- _SUPPLIED INFORMATION_:
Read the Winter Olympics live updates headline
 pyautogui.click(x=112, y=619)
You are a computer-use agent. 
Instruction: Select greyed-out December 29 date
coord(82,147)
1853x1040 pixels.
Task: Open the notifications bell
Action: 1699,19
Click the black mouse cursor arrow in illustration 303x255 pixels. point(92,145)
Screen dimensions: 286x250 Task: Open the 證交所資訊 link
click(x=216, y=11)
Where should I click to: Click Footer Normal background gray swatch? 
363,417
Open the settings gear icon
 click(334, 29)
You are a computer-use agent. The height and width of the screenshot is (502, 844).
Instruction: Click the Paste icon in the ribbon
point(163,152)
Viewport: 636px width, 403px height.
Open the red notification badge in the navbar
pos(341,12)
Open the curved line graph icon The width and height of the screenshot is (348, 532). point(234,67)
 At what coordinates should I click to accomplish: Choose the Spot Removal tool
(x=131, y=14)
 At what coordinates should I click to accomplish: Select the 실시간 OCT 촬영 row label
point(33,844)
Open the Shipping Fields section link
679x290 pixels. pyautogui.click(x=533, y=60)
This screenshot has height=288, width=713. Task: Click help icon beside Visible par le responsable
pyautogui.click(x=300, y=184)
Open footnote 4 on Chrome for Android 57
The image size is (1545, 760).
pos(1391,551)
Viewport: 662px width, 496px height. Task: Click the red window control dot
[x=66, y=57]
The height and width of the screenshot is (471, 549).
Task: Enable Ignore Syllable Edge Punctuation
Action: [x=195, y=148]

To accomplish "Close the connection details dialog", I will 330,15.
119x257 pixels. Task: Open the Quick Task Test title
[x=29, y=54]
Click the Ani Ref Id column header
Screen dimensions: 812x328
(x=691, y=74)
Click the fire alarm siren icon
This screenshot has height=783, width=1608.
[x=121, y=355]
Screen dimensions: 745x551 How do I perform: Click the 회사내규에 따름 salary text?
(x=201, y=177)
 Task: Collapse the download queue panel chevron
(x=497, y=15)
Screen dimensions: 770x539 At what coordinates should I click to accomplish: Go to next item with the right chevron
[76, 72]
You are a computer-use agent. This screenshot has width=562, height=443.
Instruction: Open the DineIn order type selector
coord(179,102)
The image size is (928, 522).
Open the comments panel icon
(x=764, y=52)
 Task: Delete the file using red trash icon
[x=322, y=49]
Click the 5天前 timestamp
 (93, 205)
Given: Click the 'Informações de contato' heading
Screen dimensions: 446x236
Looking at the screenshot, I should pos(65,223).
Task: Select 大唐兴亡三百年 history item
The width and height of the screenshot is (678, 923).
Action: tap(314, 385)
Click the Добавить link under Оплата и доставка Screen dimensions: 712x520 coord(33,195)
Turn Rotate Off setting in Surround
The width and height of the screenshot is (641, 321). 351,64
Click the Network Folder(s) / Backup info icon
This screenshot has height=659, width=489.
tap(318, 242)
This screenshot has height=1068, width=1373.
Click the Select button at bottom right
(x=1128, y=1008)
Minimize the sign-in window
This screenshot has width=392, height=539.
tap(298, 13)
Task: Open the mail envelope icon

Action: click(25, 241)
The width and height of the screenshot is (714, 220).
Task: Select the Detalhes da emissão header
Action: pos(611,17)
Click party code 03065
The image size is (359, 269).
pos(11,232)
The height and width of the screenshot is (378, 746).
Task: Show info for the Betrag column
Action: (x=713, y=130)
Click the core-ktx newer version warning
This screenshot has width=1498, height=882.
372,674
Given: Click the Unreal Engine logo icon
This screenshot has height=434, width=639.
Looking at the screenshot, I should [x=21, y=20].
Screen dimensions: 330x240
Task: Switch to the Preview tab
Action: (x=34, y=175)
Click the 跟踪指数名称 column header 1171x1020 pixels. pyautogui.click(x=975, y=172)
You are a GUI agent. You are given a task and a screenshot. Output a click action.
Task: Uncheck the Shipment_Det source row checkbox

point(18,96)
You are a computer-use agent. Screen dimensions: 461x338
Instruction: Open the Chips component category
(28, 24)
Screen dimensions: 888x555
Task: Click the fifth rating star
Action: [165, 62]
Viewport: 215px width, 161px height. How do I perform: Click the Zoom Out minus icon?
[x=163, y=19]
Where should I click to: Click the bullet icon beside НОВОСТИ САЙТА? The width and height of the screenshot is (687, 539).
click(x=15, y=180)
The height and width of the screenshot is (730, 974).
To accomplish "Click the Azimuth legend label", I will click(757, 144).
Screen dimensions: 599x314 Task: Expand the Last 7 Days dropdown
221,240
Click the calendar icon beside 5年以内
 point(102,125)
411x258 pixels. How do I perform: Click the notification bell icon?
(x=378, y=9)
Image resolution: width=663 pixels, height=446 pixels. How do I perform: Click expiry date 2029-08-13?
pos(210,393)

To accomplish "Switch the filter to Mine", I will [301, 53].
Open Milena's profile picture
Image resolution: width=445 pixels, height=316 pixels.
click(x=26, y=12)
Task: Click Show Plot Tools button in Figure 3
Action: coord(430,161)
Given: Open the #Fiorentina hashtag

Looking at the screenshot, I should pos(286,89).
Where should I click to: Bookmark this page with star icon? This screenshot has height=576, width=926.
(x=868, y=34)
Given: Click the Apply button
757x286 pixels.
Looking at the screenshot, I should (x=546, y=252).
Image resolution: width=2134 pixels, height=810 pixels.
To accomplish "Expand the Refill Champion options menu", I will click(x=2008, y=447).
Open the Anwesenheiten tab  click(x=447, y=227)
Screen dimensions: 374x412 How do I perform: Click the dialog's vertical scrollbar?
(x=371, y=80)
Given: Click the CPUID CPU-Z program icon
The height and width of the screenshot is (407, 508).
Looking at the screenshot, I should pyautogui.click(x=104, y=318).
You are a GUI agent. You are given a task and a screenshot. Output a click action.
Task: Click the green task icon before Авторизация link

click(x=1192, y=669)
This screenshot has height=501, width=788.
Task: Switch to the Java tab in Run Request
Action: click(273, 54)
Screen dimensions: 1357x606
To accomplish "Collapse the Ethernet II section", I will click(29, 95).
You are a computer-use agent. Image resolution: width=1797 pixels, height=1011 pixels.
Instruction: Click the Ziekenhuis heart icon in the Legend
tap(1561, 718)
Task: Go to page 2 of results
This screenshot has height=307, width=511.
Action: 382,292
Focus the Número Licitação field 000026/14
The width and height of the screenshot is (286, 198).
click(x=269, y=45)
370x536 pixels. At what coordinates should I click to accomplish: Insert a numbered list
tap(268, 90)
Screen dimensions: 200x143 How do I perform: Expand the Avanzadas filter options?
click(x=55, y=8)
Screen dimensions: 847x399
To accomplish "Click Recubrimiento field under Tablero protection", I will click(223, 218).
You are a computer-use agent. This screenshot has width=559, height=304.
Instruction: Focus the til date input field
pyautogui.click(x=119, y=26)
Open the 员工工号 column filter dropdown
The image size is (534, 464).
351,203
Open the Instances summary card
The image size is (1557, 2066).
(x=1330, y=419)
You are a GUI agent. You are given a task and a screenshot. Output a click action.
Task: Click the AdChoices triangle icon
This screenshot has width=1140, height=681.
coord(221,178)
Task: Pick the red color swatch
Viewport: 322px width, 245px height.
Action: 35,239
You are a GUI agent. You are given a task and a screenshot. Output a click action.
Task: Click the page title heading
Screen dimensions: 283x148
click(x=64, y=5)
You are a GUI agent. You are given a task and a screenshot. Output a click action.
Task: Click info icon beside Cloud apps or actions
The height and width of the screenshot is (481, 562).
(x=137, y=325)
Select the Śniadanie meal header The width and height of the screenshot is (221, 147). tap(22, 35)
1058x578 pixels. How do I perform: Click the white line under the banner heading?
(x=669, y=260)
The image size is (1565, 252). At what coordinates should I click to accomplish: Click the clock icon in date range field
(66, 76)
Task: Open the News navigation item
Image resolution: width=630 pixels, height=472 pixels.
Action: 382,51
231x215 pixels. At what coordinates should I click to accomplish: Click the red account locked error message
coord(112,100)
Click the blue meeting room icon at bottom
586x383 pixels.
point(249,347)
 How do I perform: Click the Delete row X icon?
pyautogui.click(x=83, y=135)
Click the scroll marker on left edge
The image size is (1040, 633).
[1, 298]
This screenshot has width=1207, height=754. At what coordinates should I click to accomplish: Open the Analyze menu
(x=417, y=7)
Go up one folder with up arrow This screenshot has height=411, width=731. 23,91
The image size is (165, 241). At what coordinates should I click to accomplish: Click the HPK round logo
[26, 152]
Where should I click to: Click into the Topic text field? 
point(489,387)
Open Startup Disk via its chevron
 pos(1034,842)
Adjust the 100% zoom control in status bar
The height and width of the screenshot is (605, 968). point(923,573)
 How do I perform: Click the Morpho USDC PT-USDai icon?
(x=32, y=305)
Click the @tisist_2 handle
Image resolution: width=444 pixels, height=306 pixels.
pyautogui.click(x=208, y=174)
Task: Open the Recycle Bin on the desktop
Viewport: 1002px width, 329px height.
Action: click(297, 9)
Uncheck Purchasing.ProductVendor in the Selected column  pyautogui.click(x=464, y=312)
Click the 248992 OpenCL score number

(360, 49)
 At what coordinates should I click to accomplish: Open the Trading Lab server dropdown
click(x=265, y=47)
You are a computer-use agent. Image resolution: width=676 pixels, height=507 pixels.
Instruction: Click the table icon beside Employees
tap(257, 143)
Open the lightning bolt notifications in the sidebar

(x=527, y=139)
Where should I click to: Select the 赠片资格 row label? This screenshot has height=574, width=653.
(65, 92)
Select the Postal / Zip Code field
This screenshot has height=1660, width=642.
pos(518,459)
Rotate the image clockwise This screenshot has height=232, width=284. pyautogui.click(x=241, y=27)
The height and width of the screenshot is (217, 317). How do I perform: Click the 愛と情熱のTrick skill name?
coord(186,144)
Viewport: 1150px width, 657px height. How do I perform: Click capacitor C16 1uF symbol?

- _DESCRIPTION OF THE TASK_:
Gather every line above that contains the string "Rotate", matching case exactly, and copy each one.

- _EXERCISE RESULT_:
Turn Rotate Off setting in Surround
Rotate the image clockwise This screenshot has height=232, width=284. pyautogui.click(x=241, y=27)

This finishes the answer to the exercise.